#### RAW RECORDS

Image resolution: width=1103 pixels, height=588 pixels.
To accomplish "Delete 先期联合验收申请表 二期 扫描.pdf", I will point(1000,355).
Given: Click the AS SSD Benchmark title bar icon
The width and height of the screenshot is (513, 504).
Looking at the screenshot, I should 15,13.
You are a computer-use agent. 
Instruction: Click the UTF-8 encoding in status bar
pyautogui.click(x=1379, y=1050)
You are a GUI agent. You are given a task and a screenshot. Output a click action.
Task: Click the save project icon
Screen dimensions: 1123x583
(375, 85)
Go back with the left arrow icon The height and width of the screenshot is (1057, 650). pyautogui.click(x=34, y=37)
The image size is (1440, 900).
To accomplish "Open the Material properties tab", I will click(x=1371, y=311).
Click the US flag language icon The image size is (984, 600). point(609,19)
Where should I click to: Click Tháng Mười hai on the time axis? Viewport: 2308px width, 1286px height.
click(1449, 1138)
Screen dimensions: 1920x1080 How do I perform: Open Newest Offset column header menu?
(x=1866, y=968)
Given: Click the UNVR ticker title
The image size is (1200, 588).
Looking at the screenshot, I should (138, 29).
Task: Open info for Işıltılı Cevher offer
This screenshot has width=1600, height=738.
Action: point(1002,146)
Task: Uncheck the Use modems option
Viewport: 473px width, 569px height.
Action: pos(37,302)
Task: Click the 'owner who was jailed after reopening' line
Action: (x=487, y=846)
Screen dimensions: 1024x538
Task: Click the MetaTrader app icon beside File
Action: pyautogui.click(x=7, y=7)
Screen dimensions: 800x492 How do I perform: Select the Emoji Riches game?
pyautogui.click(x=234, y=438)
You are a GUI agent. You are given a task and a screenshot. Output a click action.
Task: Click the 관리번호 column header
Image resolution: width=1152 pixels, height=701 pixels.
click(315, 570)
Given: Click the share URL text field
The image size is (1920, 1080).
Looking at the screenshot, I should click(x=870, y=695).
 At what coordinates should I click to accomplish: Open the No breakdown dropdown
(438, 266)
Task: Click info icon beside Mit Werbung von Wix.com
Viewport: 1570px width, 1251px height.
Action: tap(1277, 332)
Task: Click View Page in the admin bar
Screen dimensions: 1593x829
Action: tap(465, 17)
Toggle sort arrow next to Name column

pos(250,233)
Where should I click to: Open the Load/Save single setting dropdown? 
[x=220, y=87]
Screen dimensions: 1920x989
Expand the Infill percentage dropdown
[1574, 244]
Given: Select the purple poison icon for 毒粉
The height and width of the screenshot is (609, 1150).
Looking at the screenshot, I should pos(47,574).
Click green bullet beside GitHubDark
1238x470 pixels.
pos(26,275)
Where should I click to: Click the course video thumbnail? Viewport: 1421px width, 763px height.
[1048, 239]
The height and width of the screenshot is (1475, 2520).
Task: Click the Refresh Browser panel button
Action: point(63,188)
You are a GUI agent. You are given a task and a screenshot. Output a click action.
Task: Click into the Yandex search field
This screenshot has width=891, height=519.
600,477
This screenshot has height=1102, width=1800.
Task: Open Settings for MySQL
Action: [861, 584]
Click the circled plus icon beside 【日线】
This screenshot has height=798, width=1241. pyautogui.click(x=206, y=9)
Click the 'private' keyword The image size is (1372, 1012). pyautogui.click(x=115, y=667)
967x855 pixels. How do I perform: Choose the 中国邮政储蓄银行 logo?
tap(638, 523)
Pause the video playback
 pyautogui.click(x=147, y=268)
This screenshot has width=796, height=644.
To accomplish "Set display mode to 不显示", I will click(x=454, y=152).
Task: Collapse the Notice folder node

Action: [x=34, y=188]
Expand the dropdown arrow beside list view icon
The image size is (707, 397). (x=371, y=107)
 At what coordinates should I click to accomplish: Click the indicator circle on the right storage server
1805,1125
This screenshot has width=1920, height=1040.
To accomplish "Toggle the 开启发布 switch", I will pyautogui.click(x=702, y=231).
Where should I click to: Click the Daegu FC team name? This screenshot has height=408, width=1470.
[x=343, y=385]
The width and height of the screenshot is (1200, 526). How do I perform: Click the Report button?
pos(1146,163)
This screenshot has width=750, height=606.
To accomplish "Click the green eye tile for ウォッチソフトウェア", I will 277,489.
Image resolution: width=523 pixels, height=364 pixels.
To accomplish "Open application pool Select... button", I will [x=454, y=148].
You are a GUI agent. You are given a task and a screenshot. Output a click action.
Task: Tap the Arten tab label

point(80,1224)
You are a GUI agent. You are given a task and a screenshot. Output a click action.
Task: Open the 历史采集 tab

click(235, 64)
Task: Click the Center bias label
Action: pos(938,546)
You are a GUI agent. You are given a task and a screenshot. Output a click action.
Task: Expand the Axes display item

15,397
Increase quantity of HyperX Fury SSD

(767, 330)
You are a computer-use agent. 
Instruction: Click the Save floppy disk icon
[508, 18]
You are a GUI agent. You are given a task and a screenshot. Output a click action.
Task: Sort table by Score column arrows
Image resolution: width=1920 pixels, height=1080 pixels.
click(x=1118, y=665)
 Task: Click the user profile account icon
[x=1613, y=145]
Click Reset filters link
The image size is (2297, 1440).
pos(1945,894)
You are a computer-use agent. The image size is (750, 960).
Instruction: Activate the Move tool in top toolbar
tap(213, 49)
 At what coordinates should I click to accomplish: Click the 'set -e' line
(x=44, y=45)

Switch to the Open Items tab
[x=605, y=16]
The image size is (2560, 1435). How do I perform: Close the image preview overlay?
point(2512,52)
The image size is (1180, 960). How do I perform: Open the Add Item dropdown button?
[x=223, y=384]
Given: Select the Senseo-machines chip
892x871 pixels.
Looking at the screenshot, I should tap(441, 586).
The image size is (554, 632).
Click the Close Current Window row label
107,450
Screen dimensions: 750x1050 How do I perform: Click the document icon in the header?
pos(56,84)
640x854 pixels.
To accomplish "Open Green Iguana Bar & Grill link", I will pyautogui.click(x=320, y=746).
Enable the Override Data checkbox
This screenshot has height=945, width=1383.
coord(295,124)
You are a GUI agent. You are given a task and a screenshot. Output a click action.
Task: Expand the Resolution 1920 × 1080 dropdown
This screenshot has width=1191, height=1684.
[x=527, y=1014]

########

WHAT YOU WILL DO:
Reproduce all of the lines above, substituting "Gem Riches" for every occurrence of "Emoji Riches" and leaving everything else unchanged.

RIGHT ANSWER:
Image resolution: width=1103 pixels, height=588 pixels.
To accomplish "Delete 先期联合验收申请表 二期 扫描.pdf", I will point(1000,355).
Given: Click the AS SSD Benchmark title bar icon
The width and height of the screenshot is (513, 504).
Looking at the screenshot, I should 15,13.
You are a computer-use agent. 
Instruction: Click the UTF-8 encoding in status bar
pyautogui.click(x=1379, y=1050)
You are a GUI agent. You are given a task and a screenshot. Output a click action.
Task: Click the save project icon
Screen dimensions: 1123x583
(375, 85)
Go back with the left arrow icon The height and width of the screenshot is (1057, 650). pyautogui.click(x=34, y=37)
The image size is (1440, 900).
To accomplish "Open the Material properties tab", I will click(x=1371, y=311).
Click the US flag language icon The image size is (984, 600). point(609,19)
Where should I click to: Click Tháng Mười hai on the time axis? Viewport: 2308px width, 1286px height.
click(1449, 1138)
Screen dimensions: 1920x1080 How do I perform: Open Newest Offset column header menu?
(x=1866, y=968)
Given: Click the UNVR ticker title
The image size is (1200, 588).
Looking at the screenshot, I should (138, 29).
Task: Open info for Işıltılı Cevher offer
This screenshot has width=1600, height=738.
Action: point(1002,146)
Task: Uncheck the Use modems option
Viewport: 473px width, 569px height.
Action: pos(37,302)
Task: Click the 'owner who was jailed after reopening' line
Action: (x=487, y=846)
Screen dimensions: 1024x538
Task: Click the MetaTrader app icon beside File
Action: pyautogui.click(x=7, y=7)
Screen dimensions: 800x492 How do I perform: Select the Gem Riches game?
pyautogui.click(x=234, y=438)
You are a GUI agent. You are given a task and a screenshot. Output a click action.
Task: Click the 관리번호 column header
Image resolution: width=1152 pixels, height=701 pixels.
click(315, 570)
Given: Click the share URL text field
The image size is (1920, 1080).
Looking at the screenshot, I should click(x=870, y=695).
 At what coordinates should I click to accomplish: Open the No breakdown dropdown
(438, 266)
Task: Click info icon beside Mit Werbung von Wix.com
Viewport: 1570px width, 1251px height.
Action: tap(1277, 332)
Task: Click View Page in the admin bar
Screen dimensions: 1593x829
Action: tap(465, 17)
Toggle sort arrow next to Name column

pos(250,233)
Where should I click to: Open the Load/Save single setting dropdown? 
[x=220, y=87]
Screen dimensions: 1920x989
Expand the Infill percentage dropdown
[1574, 244]
Given: Select the purple poison icon for 毒粉
The height and width of the screenshot is (609, 1150).
Looking at the screenshot, I should pos(47,574).
Click green bullet beside GitHubDark
1238x470 pixels.
pos(26,275)
Where should I click to: Click the course video thumbnail? Viewport: 1421px width, 763px height.
[1048, 239]
The height and width of the screenshot is (1475, 2520).
Task: Click the Refresh Browser panel button
Action: point(63,188)
You are a GUI agent. You are given a task and a screenshot. Output a click action.
Task: Click into the Yandex search field
This screenshot has width=891, height=519.
600,477
This screenshot has height=1102, width=1800.
Task: Open Settings for MySQL
Action: [861, 584]
Click the circled plus icon beside 【日线】
This screenshot has height=798, width=1241. pyautogui.click(x=206, y=9)
Click the 'private' keyword The image size is (1372, 1012). pyautogui.click(x=115, y=667)
967x855 pixels. How do I perform: Choose the 中国邮政储蓄银行 logo?
tap(638, 523)
Pause the video playback
 pyautogui.click(x=147, y=268)
This screenshot has width=796, height=644.
To accomplish "Set display mode to 不显示", I will click(x=454, y=152).
Task: Collapse the Notice folder node

Action: [x=34, y=188]
Expand the dropdown arrow beside list view icon
The image size is (707, 397). (x=371, y=107)
 At what coordinates should I click to accomplish: Click the indicator circle on the right storage server
1805,1125
This screenshot has width=1920, height=1040.
To accomplish "Toggle the 开启发布 switch", I will pyautogui.click(x=702, y=231).
Where should I click to: Click the Daegu FC team name? This screenshot has height=408, width=1470.
[x=343, y=385]
The width and height of the screenshot is (1200, 526). How do I perform: Click the Report button?
pos(1146,163)
This screenshot has width=750, height=606.
To accomplish "Click the green eye tile for ウォッチソフトウェア", I will 277,489.
Image resolution: width=523 pixels, height=364 pixels.
To accomplish "Open application pool Select... button", I will [x=454, y=148].
You are a GUI agent. You are given a task and a screenshot. Output a click action.
Task: Tap the Arten tab label

point(80,1224)
You are a GUI agent. You are given a task and a screenshot. Output a click action.
Task: Open the 历史采集 tab

click(235, 64)
Task: Click the Center bias label
Action: pos(938,546)
You are a GUI agent. You are given a task and a screenshot. Output a click action.
Task: Expand the Axes display item

15,397
Increase quantity of HyperX Fury SSD

(767, 330)
You are a computer-use agent. 
Instruction: Click the Save floppy disk icon
[508, 18]
You are a GUI agent. You are given a task and a screenshot. Output a click action.
Task: Sort table by Score column arrows
Image resolution: width=1920 pixels, height=1080 pixels.
click(x=1118, y=665)
 Task: Click the user profile account icon
[x=1613, y=145]
Click Reset filters link
The image size is (2297, 1440).
pos(1945,894)
You are a computer-use agent. The image size is (750, 960).
Instruction: Activate the Move tool in top toolbar
tap(213, 49)
 At what coordinates should I click to accomplish: Click the 'set -e' line
(x=44, y=45)

Switch to the Open Items tab
[x=605, y=16]
The image size is (2560, 1435). How do I perform: Close the image preview overlay?
point(2512,52)
The image size is (1180, 960). How do I perform: Open the Add Item dropdown button?
[x=223, y=384]
Given: Select the Senseo-machines chip
892x871 pixels.
Looking at the screenshot, I should tap(441, 586).
The image size is (554, 632).
Click the Close Current Window row label
107,450
Screen dimensions: 750x1050 How do I perform: Click the document icon in the header?
pos(56,84)
640x854 pixels.
To accomplish "Open Green Iguana Bar & Grill link", I will pyautogui.click(x=320, y=746).
Enable the Override Data checkbox
This screenshot has height=945, width=1383.
coord(295,124)
You are a GUI agent. You are given a task and a screenshot. Output a click action.
Task: Expand the Resolution 1920 × 1080 dropdown
This screenshot has width=1191, height=1684.
[x=527, y=1014]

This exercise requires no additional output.